Resolve some falky tests and improve CI times #2401

AurelienFT · 2024-10-28T15:13:46Z

Linked Issues/PRs

Description

This PR fix an issue in P2P heartbeat. The problem was that P2P heartbeat was updated only if new blocks were received or produced. This means that if we start the node from an existing db but doesn't produce blocks and not connect it to anyone it will send block height 0 to the peers that connects to him. We believe that this fix, resolves #2408 #2407 #2406 and #2351.

For #2394 we just increased the timeouts.
For #2393 we removed the panic in the test and just let p2p reconnect
For #2395 we launch this test using multi-threads mode of Tokio to follow the convention of all the others tests that launch a node using FuelCoreDriver. Also we added a kill of the driver to try to kill the node in a more graceful way in all of the test, it should fix a lot of flakyness in these tests

This PR also change the CI workflow by removing all docker related jobs and codecov job. These two set of jobs has been moved to separated workflow that are not triggered automatically but can be triggered manually on the "Actions" tab of this repository (after the merge of this PR).

The tests launched by the CI job now use nextest that allow us to add timeout for each test and provide more detailed output. The timeout is currently 5 min (and 8 for two really big tests) because we have tests that take a long time but we should lower it in the future.
The steps on the matrix are not cancelled anymore when one failed to allow possible other success and cache their success for a relaunch of the tests.

There is still more improve to do on our tests especially on timeout and rapid execution but this should improve a lot our workflow.

Checklist

Breaking changes are clearly marked as such in the PR description and changelog
New behavior is reflected in tests
The specification matches the implemented behavior (link update PR if changes are needed)

Before requesting review

I have reviewed the code myself
I have created follow-up issues caused by this PR and linked them here

…ow manual in future commit

.github/workflows/ci.yml

bin/e2e-test-client/src/tests/transfers.rs

crates/services/p2p/src/discovery.rs

.config/nextest.toml

bin/e2e-test-client/src/tests/script.rs

xgreenx · 2024-11-12T21:30:34Z

bin/e2e-test-client/src/tests/transfers.rs

@@ -49,7 +49,7 @@ pub async fn transfer_back(ctx: &TestContext) -> Result<(), Failed> {
    }
    // wait until alice sees the transaction
    timeout(
-        ctx.config.sync_timeout(),
+        ctx.config.sync_timeout().checked_mul(2).unwrap(),


The same here: Which issue does it solve?
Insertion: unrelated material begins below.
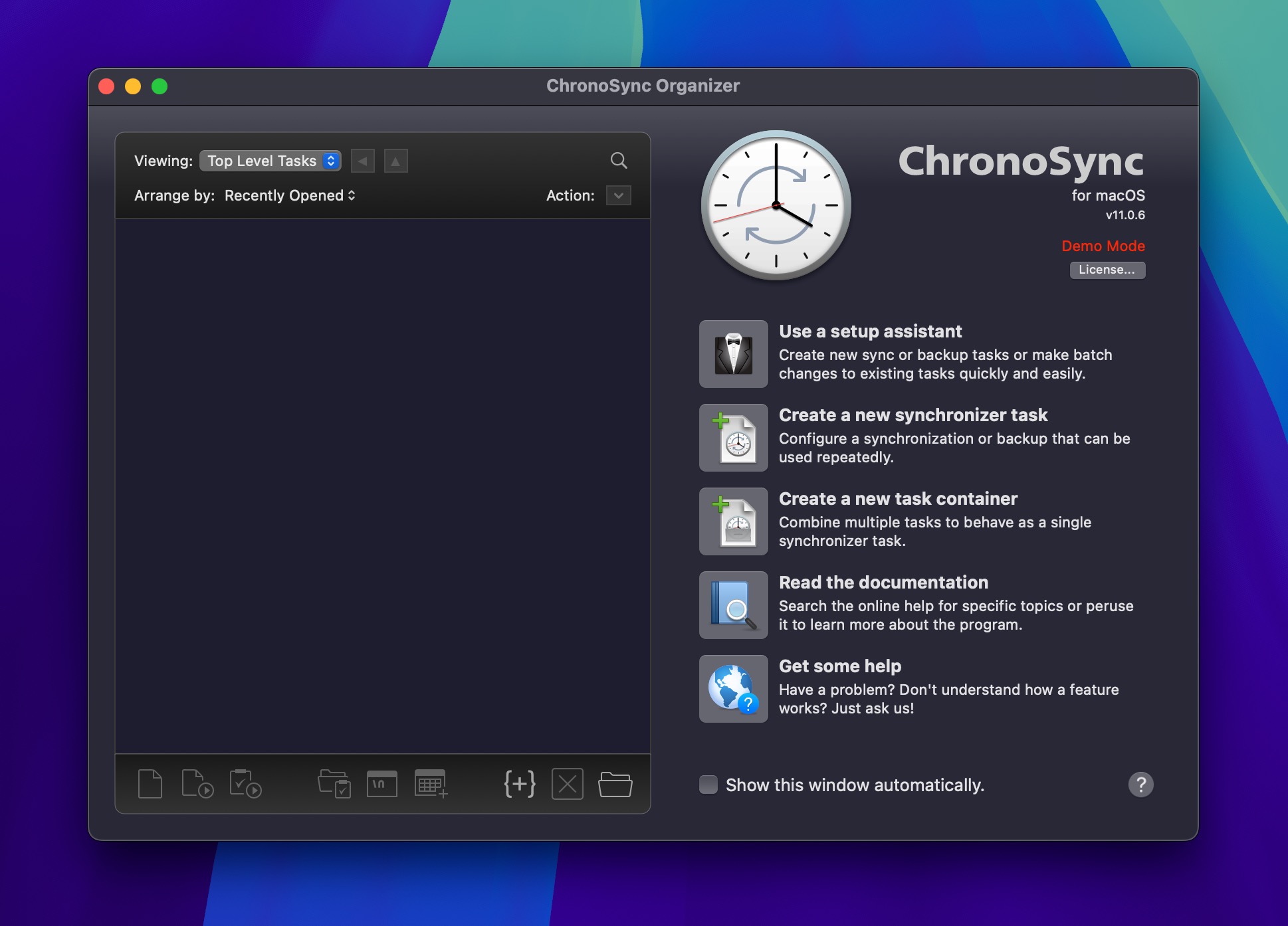Enable Show this window automatically

click(x=707, y=785)
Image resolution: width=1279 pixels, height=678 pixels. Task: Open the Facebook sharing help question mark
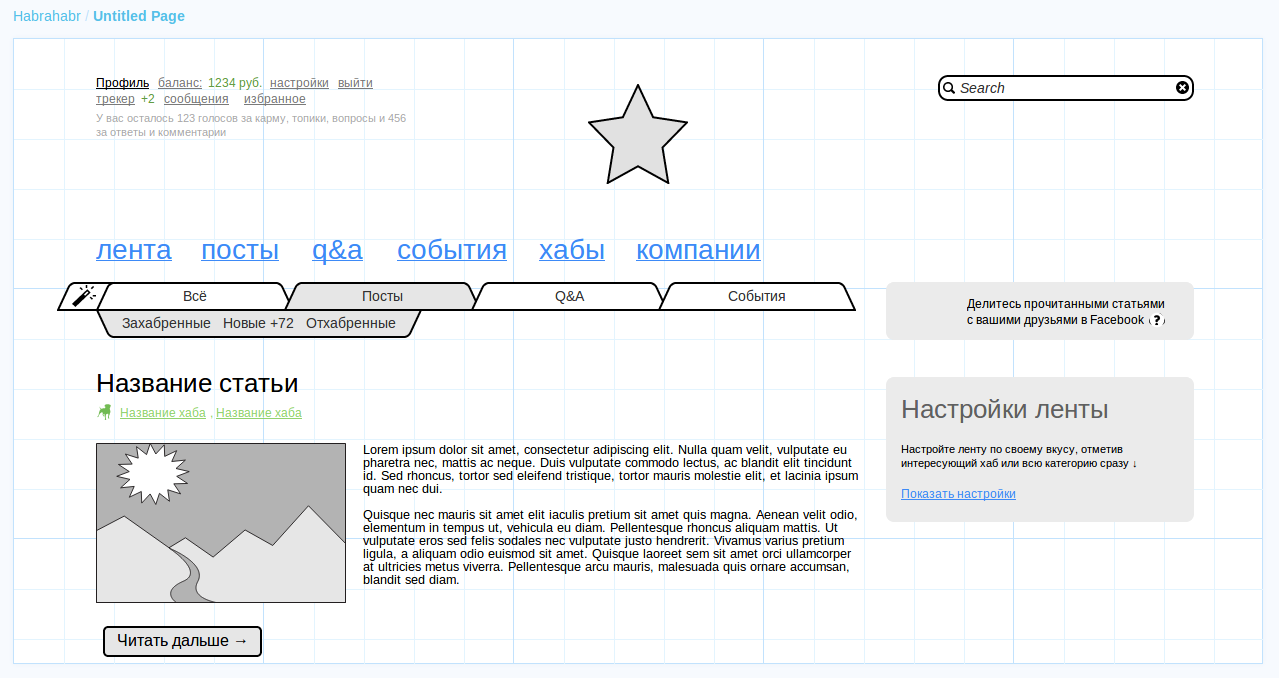point(1157,320)
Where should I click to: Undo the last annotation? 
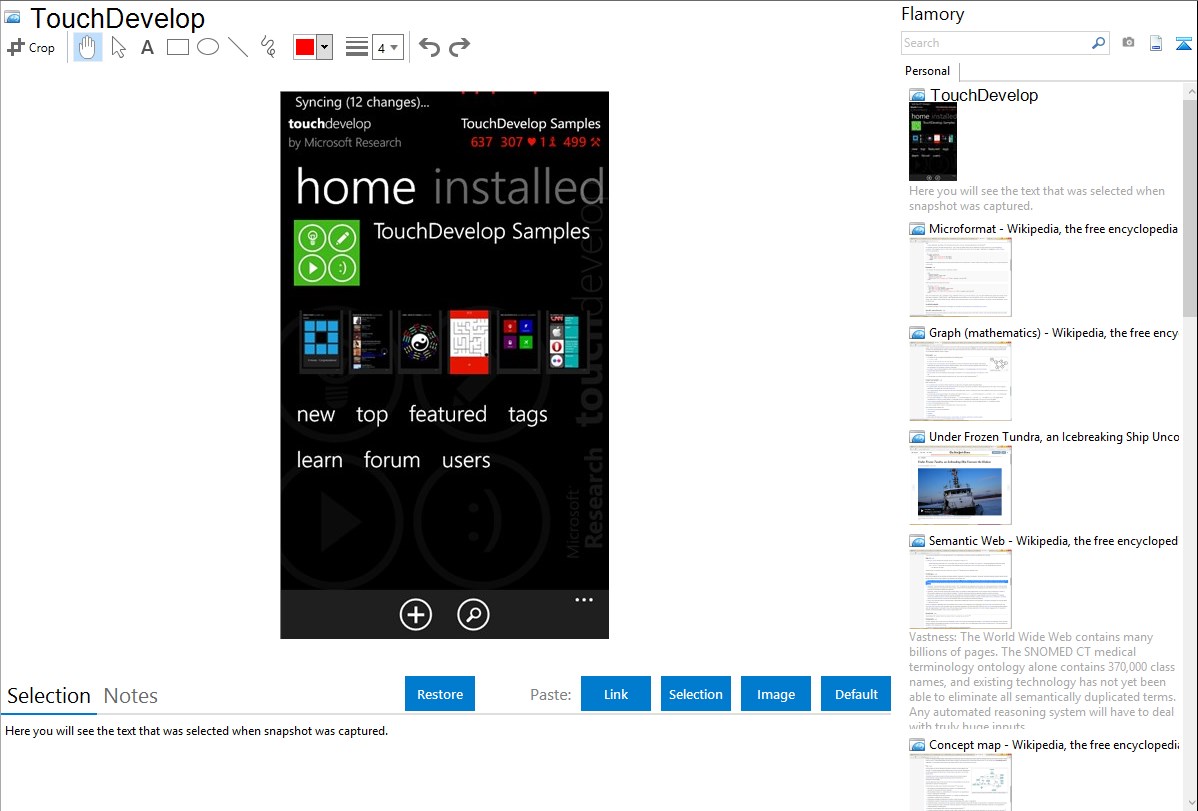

Sometimes in the CI the query can take very long time to be resolved increasing the timeout doesn't change the behaviour tested and improve stability

I think it is better to increase default wallet_sync_timeout instead

xgreenx · 2024-11-12T21:33:43Z

crates/services/p2p/src/discovery.rs

@@ -369,7 +368,7 @@ mod tests {
                                    .add_address(&peer_id, unroutable_peer_addr.clone());
                            }
                            SwarmEvent::ConnectionClosed { peer_id, .. } => {
-                                panic!("PeerId {peer_id:?} disconnected");
+                                dbg!(peer_id);


Maybe we need to insert the peer into left_to_discover table after it was disconnected

It seems to make, sometimes, the test timeout : https://github.com/FuelLabs/fuel-core/actions/runs/11813227788/job/32909924335#step:8:2439

Should I remove this ?

Hmm, I think we should rewrite discovery_works test. And maybe we should use the service itself instead of the p2p service. You can leave the previous implementation and create a new tech debt to rewrite this test.

crates/services/upgradable-executor/src/executor.rs

crates/services/p2p/src/service.rs

MitchTurner

LGTM. I think this will make all of our lives better.

I'm going to wait until Green's concerns are resolved, but I'd be ready to approve.

AurelienFT · 2024-11-13T08:58:02Z

For clarity, this PR will not solve all the problems but at least a big chunks of it and is a big step forward we could do a round 2 with everything we catch in the next days.

xgreenx · 2024-11-13T18:55:05Z

bin/e2e-test-client/src/tests/transfers.rs

@@ -49,7 +49,7 @@ pub async fn transfer_back(ctx: &TestContext) -> Result<(), Failed> {
    }
    // wait until alice sees the transaction
    timeout(
-        ctx.config.sync_timeout(),
+        ctx.config.sync_timeout().checked_mul(2).unwrap(),


I think it is better to increase default wallet_sync_timeout instead

xgreenx · 2024-11-13T18:56:06Z

crates/services/upgradable-executor/src/executor.rs

            // When
            for _ in 0..1000 {
                let result = executor.validate(&block).map(|_| ());

+                if start.elapsed().as_secs() > 60 {


Suggested change

if start.elapsed().as_secs() > 60 {

if start.elapsed().as_secs() > 1 {

It doesn't get reset between each loop and before the timeout was 60 sec for the whole test, no ?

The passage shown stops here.